L’opération a permis de lisser l’arête de son nez et de corriger ses ronflements, mais le résultat n’a pas répondu à ses attentes. « Je me souviens avoir été déçue que le nez ne soit pas plus retroussé », confie-t-elle. « Les gens disaient : “Oh, tu t’es fait refaire le nez ? C’est vraiment bizarre, ça ne se voit pas.” »
« Ce serait le coup de cœur pour moi. »
Abbi Dib
Originaire du Moyen-Orient, Abbi envisage encore parfois une seconde intervention pour affiner davantage son nez. Cependant, elle craint que le résultat ne soit disproportionné par rapport à la taille de ses yeux. « Si j’avais un nez trop petit, j’aurais l’air d’une extraterrestre », explique-t-elle. « Et puis, ce serait tellement éloigné de ma culture. »
Cette tendance à la rhinoplastie, souvent appelée « nez de ski » ou « nez de Barbie », est « partout », selon la professeure Gemma Sharp, directrice fondatrice du Consortium pour la recherche sur les troubles de l’alimentation. Les réseaux sociaux jouent un rôle majeur, avec une multiplication de vidéos « avant/après » qui normalisent cette procédure.
« Les influenceurs parlent de l’opération et de l’impact positif qu’elle a eu sur leur vie, ce qui est très puissant », souligne la professeure Sharp.
La culture du selfie contribue également à cette tendance, car les caméras des téléphones ont tendance à grossir l’apparence du nez. De plus, les filtres photo modifient la structure du visage, alimentant l’insatisfaction.

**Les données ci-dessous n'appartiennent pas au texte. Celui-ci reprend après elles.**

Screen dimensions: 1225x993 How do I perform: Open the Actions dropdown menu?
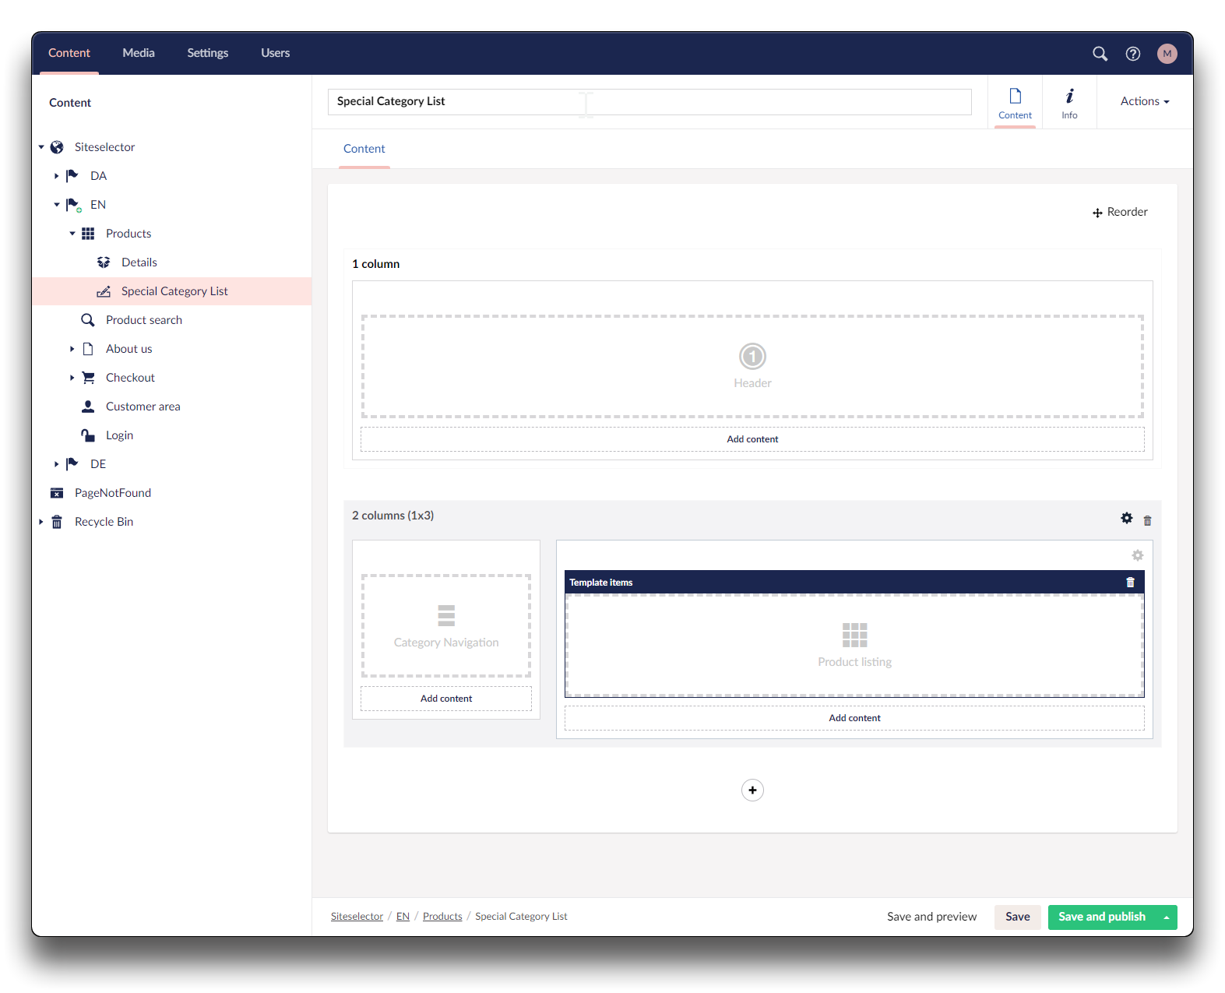pos(1144,101)

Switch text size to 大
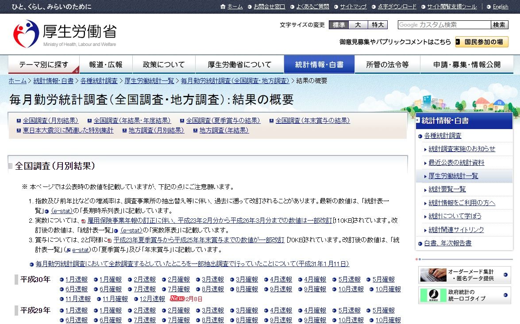point(358,25)
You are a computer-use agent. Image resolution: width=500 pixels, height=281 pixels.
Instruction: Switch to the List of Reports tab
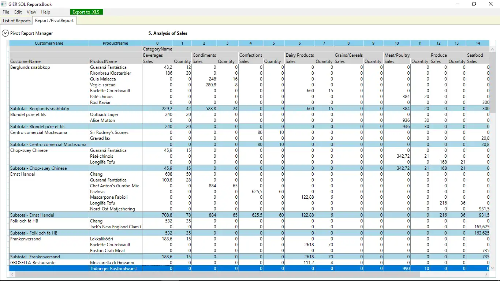click(17, 21)
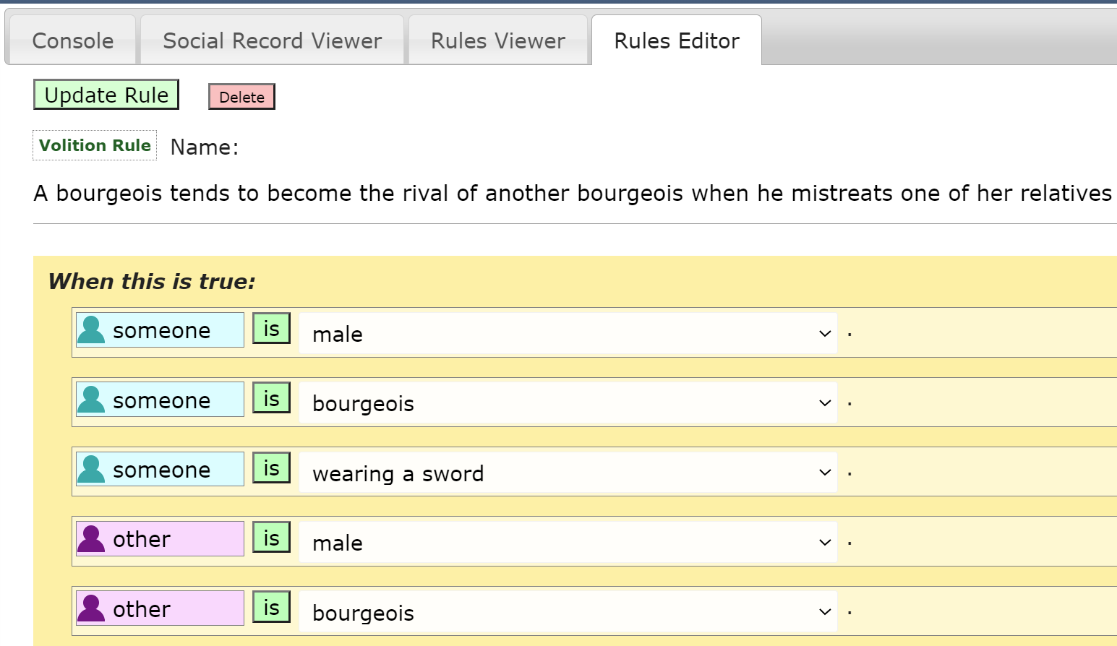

Le Dr Yves Saint James Aquino, philosophe à l’Université de Hong Kong et expert en éthique de la chirurgie esthétique, estime que la culture des célébrités exerce une influence « très forte ». « Il existe une idée reçue selon laquelle l’atteinte de l’idéal physique permettrait d’accéder à d’autres objectifs sociaux, tels que la richesse, la renommée et la popularité », explique-t-il.
La chirurgienne esthétique australienne, le Dr Namrata Anavekar, a constaté une augmentation d’environ 20 % du nombre de patientes souhaitant obtenir ce type de résultat au cours de l’année écoulée. Cependant, elle s’inquiète de cette tendance, car toute chirurgie motivée par une mode est préoccupante.
« Ce qui est à la mode aujourd’hui ne le sera peut-être pas dans dix ans. »
Dr Namrata Anavekar
Le « nez de Barbie » ne convient que « à très peu de visages », prévient la professeure Sharp. Cette procédure supprime une grande partie de l’intégrité structurelle du nez, augmentant les risques de problèmes respiratoires et même d’effondrement nasal. La reconstruction du nez peut nécessiter des interventions complexes, notamment l’utilisation de cartilage costal.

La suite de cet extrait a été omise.